7 Dentre estes casos, destaca-se o inquérito sobre uma discussão ocorrida, em 1884, entre um associado enfermo e o tesoureiro da Sociedade, onde foram ouvidas cinco testemunhas que narraram os acontecimentos e que acabou resultando no afastamento da Sociedade, por seis meses, de Joaquim da Costa Lessa (sócio enfermo).

• Livros caixa: nestes códices é possível encontrar informações referentes às

movimentações financeiras da Sociedade e Hospital;

• Livros dos Sócios: contém a listagem das pessoas que integravam a

Sociedade Beneficência Portuguesa, bem como dados de suas respectivas

funções junto à Sociedade, local de residência, idade, nacionalidade, entre

outras informações;

• Tratamento aos doentes: constam os medicamentos comprados e utilizados, a

alimentação administrada aos enfermos, bem como as formas de higiene

utilizadas;

• Relação dos entrados na enfermaria: nele encontramos a identificação dos

pacientes - estado civil, idade, doença, tratamento e evolução do seu quadro

clínico;

• Livros das Sepulturas/Cemitério: constam as listagens das sepulturas e dos

arredamentos (lotes do cemitério da Sociedade Beneficência Portuguesa).

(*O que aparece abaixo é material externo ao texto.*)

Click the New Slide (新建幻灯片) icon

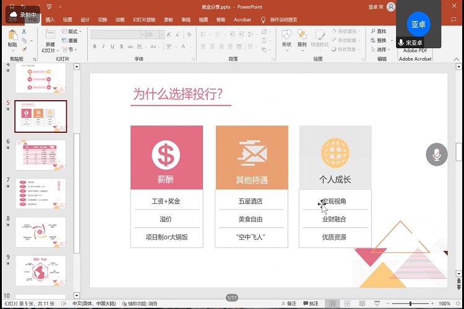[x=49, y=36]
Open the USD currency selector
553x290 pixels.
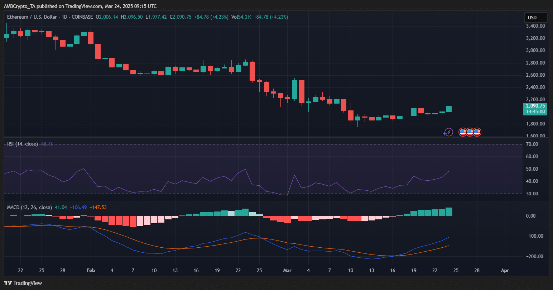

Em todos estes documentos temos incluídos em suas informações diversos

aspectos da vida social rio-grandense. Essas informações nos trazem a organização

administrativa da instituição, a sua finalidade, aspectos da relação estabelecida entre

Brasil e Portugal após a independência, e é claro, o associativismo da comunidade

portuguesa em Porto Alegre e também no Rio Grande do Sul. Observando alguns

documentos do acervo, constatamos que no início de sua história, em seu primeiro livro

de sócios, a Sociedade de Beneficência de Porto Alegre contava com uma grande

quantidade de sócios residentes em Pelotas e Rio Grande, cidades estas que

posteriormente, por iniciativa dos portugueses lá residentes, criaram suas próprias

sociedades de beneficência.

Além disso, encontrar-se-ão, também neste acervo, dados sobre a história social

do trabalho livre e escravo (funcionários do Hospital, serviços de terceiros, e também,

escravos que eram utilizados para prestar serviços à Sociedade/Hospital); dos salários;

dos custos com alimentação, remédios, roupas; das práticas funerárias; da organização

das elites, entre outros. Desta forma, o trabalho de recuperação e organização do acervo

da Sociedade de Beneficência Portuguesa de Porto Alegre, que foi arduamente realizado

entre os anos de 2007-2009, e por hora aqui apresentado, possibilitou o acesso a uma

infinidade de informações potenciais para diversas pesquisas, que podem ser realizadas

por meio de consulta e análise deste acervo.